Premature : less than after-effects for the past 20 years
Published the 22.08.2017 at 18h31
Children born premature to be thriving. They have a better chance of survival and less of the after-effects that 20 years ago, according to a French study conducted by Inserm and published in the BMJ. The work, involving more than 5 000 born preterm (between 22 and 34 weeks of pregnancy), followed by up to two years, show that the rates of survival, without delay, neurodevelopmental increased between 1997 and 2011, while the rates of cerebral palsy have decreased.
The analysis of the cohort (EPIPAGE 2), it was observed that 7 % of babies born at 24-26 weeks had cerebral palsy, compared with 4 % for those born at 27-31 weeks, and 1 % for those born at 32-34 weeks. A little less than 1 % of all babies were diagnosed with impaired vision or hearing severe.
Improvement of the support
These data were compared to those of a cohort previous (EPIPAGE 1) composed of children born preterm in nine regions in France. A balance was achieved in 1997 when they were two years old.
The results reveal that since 1997, the survival rate of infants born at 22-31 weeks increased by 6 %, while the rate of survival without sensory disability or impairment, neuromotor increased by 7 %.

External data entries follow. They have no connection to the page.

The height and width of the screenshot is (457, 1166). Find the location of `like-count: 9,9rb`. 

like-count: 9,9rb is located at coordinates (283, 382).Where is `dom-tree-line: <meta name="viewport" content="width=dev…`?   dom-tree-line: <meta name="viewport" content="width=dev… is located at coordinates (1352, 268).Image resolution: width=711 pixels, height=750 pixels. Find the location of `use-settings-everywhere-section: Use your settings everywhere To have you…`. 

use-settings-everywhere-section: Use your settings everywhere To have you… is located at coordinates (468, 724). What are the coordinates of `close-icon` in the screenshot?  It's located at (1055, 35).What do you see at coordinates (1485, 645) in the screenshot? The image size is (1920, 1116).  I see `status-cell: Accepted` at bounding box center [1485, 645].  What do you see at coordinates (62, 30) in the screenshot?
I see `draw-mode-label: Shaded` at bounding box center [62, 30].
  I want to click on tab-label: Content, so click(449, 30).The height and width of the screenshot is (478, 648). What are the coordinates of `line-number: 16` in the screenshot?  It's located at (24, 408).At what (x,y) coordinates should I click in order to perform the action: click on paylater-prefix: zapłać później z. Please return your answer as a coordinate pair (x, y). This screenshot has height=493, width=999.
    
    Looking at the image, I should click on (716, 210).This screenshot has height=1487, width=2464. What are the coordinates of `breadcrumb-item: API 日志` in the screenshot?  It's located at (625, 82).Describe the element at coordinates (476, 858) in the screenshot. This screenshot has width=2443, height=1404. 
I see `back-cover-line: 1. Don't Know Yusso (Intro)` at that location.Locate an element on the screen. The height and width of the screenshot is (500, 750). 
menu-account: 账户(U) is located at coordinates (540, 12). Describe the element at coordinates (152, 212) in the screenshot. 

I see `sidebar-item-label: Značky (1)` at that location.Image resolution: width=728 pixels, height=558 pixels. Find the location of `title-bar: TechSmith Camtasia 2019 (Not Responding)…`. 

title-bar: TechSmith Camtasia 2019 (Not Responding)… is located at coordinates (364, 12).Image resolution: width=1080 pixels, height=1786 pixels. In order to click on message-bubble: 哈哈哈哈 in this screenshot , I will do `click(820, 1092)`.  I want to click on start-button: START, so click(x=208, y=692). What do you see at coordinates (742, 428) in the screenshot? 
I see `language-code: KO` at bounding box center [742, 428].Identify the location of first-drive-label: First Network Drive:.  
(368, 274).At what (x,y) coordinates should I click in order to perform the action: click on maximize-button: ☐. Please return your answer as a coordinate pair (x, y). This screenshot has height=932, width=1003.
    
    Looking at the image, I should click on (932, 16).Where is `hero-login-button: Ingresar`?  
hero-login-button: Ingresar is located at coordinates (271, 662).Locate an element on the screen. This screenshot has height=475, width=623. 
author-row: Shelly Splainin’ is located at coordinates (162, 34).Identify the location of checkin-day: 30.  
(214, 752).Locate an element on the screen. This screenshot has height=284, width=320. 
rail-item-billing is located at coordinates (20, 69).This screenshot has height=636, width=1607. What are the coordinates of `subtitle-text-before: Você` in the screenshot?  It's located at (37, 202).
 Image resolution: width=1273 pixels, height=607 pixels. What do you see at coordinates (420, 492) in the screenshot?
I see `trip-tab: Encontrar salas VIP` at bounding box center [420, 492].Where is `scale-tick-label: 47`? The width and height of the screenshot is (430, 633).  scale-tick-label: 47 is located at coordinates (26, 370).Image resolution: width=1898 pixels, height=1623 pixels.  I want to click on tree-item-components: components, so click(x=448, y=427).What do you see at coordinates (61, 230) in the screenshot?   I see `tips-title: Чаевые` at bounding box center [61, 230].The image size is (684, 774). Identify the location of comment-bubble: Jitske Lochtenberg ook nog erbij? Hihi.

The authors do not explain unique to these developments. It would seem that it is rather a combination of factors, including the improvement of care during pregnancy and childbirth, and postnatal care. Moreover, the prenatal screening of diseases has probably influenced the increase in the number of children exempted from diseases.
In France, 60 000 babies are born premature each year. An increase of 20 % since 1995.